The vast majority of texts in the OpenITI corpus were sourced from three major collections of digital texts originally prepared by organisations based in the Middle East (see Peter Verkinderen’s excellent blog on the largest of them, Shamela). These collections have proven invaluable to researchers, not in the least because they have facilitated digital forms of analysis, but they all made choices about which textual materials should belong on their platforms and which should not. Shamela for example did not originally include any poetry and focused largely on Sunni traditionalism. Another significant omission in each of these collections is the rich corpus of Arabic texts written by and for non-Muslims.

While it would be naive to think that OpenITI is itself unbiased, we do aim to be as inclusive as possible and try to address several of the issues found in other collections. First, we bring the separate collections together and engage all of them in a continuous dialogue on text reuse. Second, we identify and try to fill gaps in the corpus through digitising texts ourselves or through collaborating with other research teams.
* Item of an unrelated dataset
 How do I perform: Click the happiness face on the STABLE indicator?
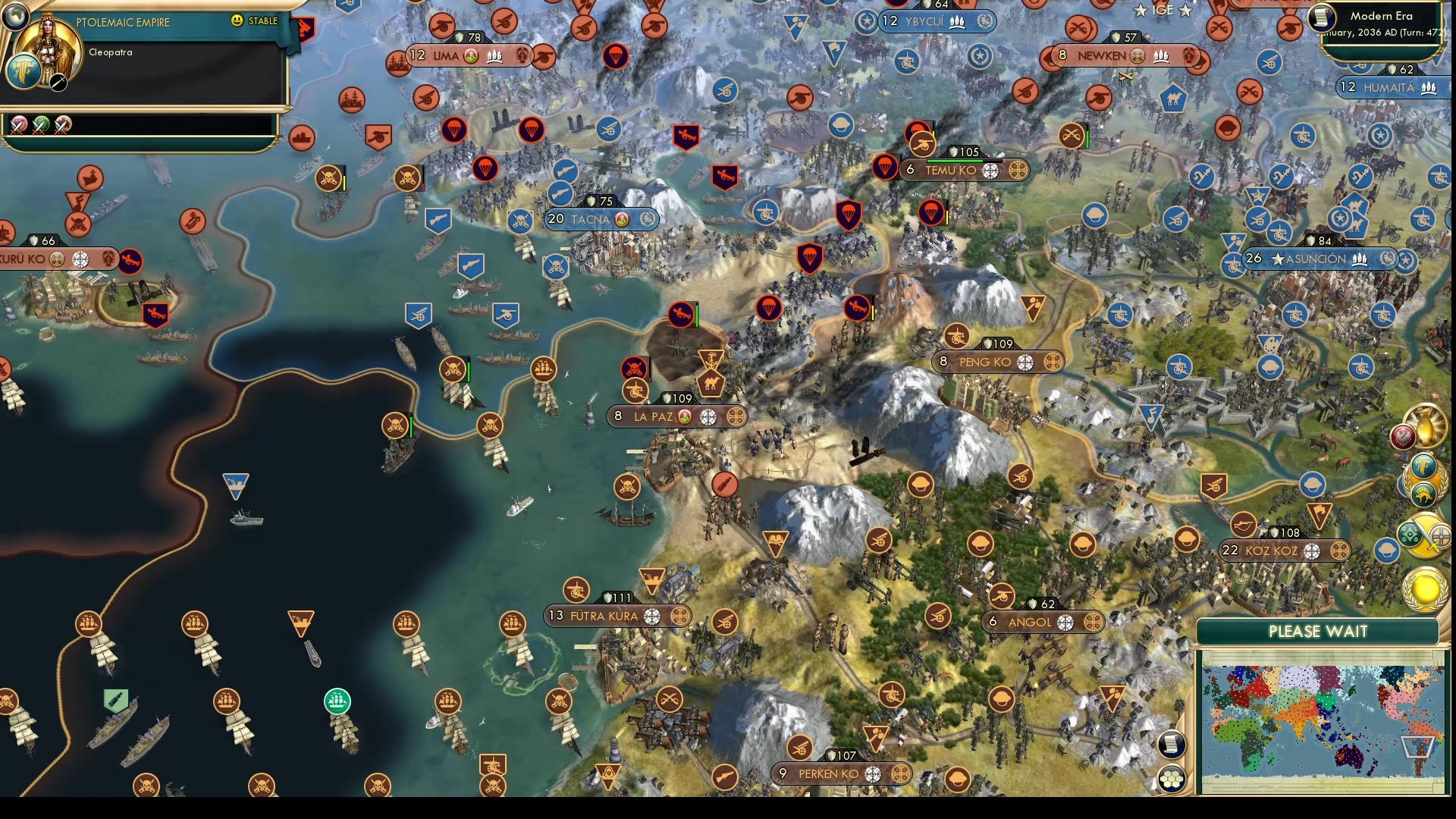[238, 22]
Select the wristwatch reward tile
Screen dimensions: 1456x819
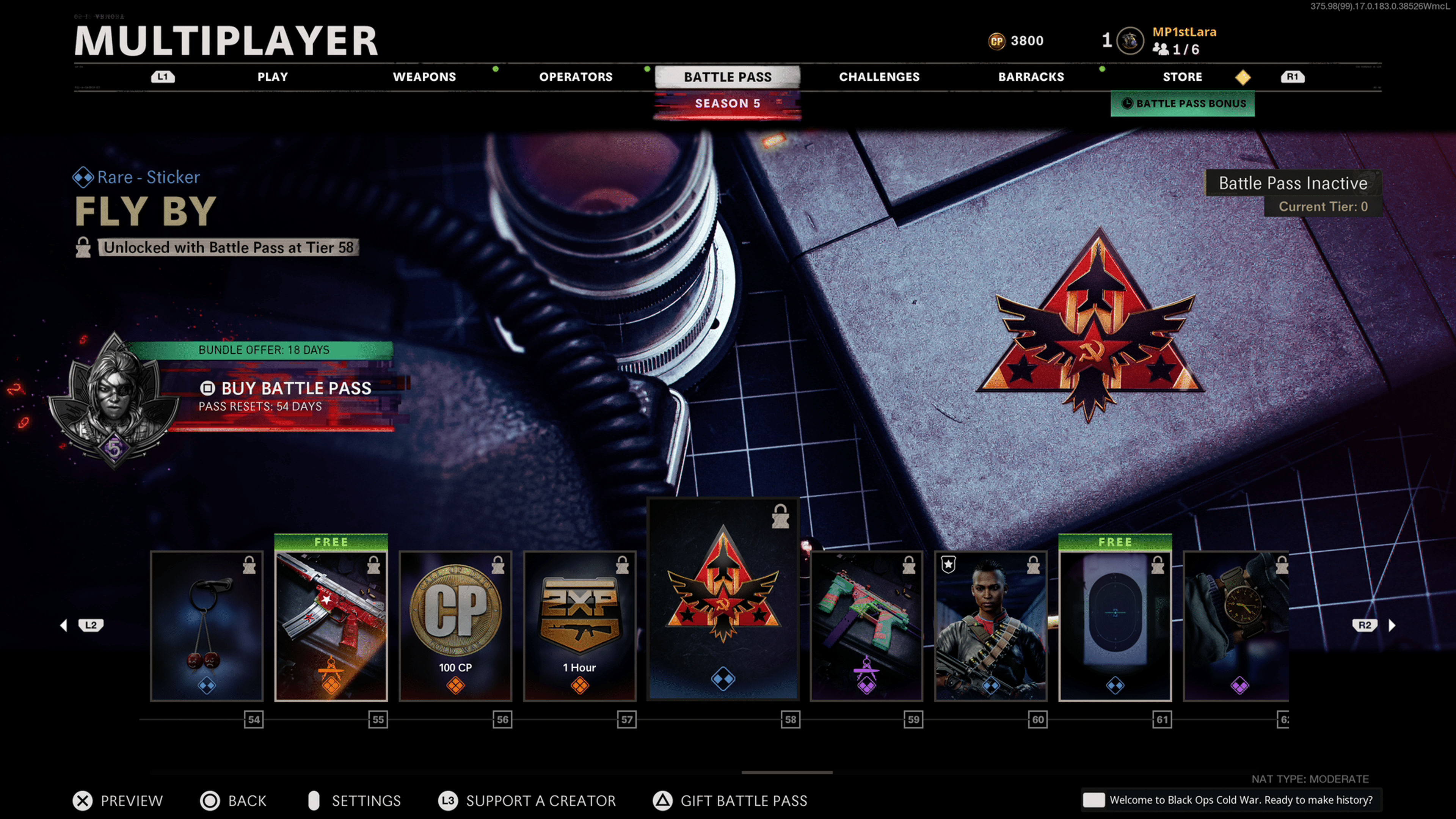click(x=1236, y=626)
This has led to the inclusion of texts digitised by other academic projects in fields that are of only marginal interest to the major text collections. Due to the concerted efforts of Peter Verkinderen and Lorenz Nigst, we now have a number of agrarian treatises, Greco-Arabic philosophical materials, texts of ancient wisdom, as well as some materials preserved in the so-called Cairo Geniza. We list all these various collections and individual contributors with their URI identifiers here.

In the meantime, I have also contributed a number of texts I am interested in by using Optical Character Recognition software, typing up manuscript treatises, and by contacting people who published texts online. To encourage people to also contribute such materials they may have to our corpus, I will here briefly describe a small set of texts I have contributed to the OpenITI in this way. If readers of this blog feel inclined to contribute textual materials in exchange for text reuse data, they should get in contact with KITAB team members and we will happily accept their offers.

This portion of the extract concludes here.